TIJUANA.– The decision to postpone the implementation of tariffs on Mexican products for three months provides temporary relief for the export sector, though it should not be seen as a definitive solution, said economist Jorge Fonseca.
According to the expert, while the delay gives economic actors some breathing room, the risk of unilateral tariff measures remains and continues to create uncertainty for the stability of bilateral trade.
Fonseca noted that tariff measures have recently been used as tools of economic pressure, leaving the Mexican economy in a vulnerable position. In his view, a long-term solution would require completely removing the threat of tariffs to ensure lasting certainty.
The economist warned that if tariffs were to be enacted, they could lead to significant structural changes such as the relocation of industrial operations to other regions. These shifts, driven in part by automation and new technologies, could impact employment in both Mexico and the United States.

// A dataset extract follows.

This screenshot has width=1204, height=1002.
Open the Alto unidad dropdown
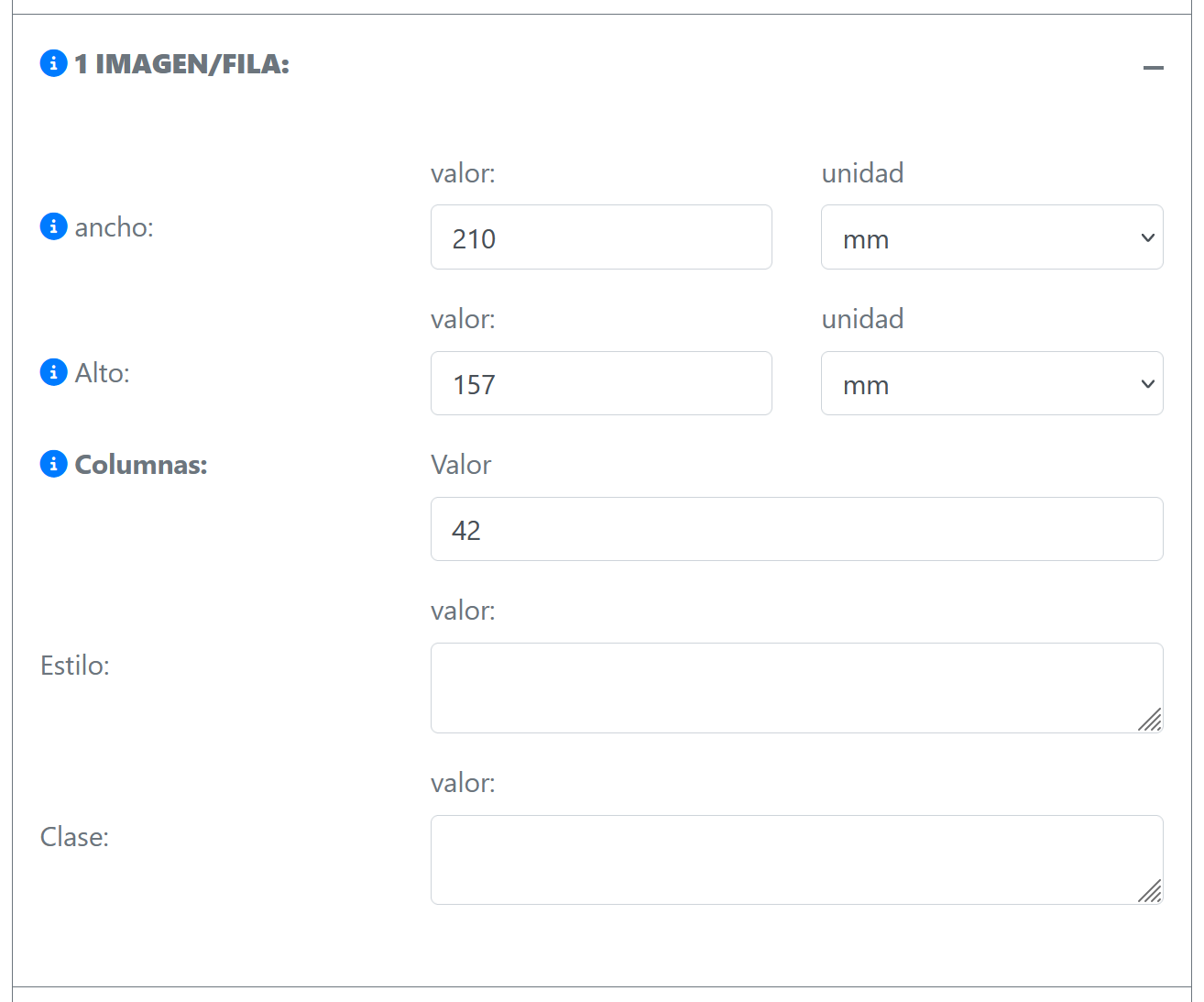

“The relationship between the two countries should not focus solely on trade. There are also important social, tourism, and regional cooperation ties that must be considered when evaluating decisions of this nature,” Fonseca said.
He also noted that imposing tariffs could backfire by weakening regional competitiveness, affecting Mexico’s economic growth opportunities and creating supply chain challenges for the U.S.
Finally, Fonseca suggested rethinking the bilateral relationship with a broader, more cooperative approach. He emphasized that a relationship based on collaboration rather than pressure would strengthen economic and social integration between the two nations.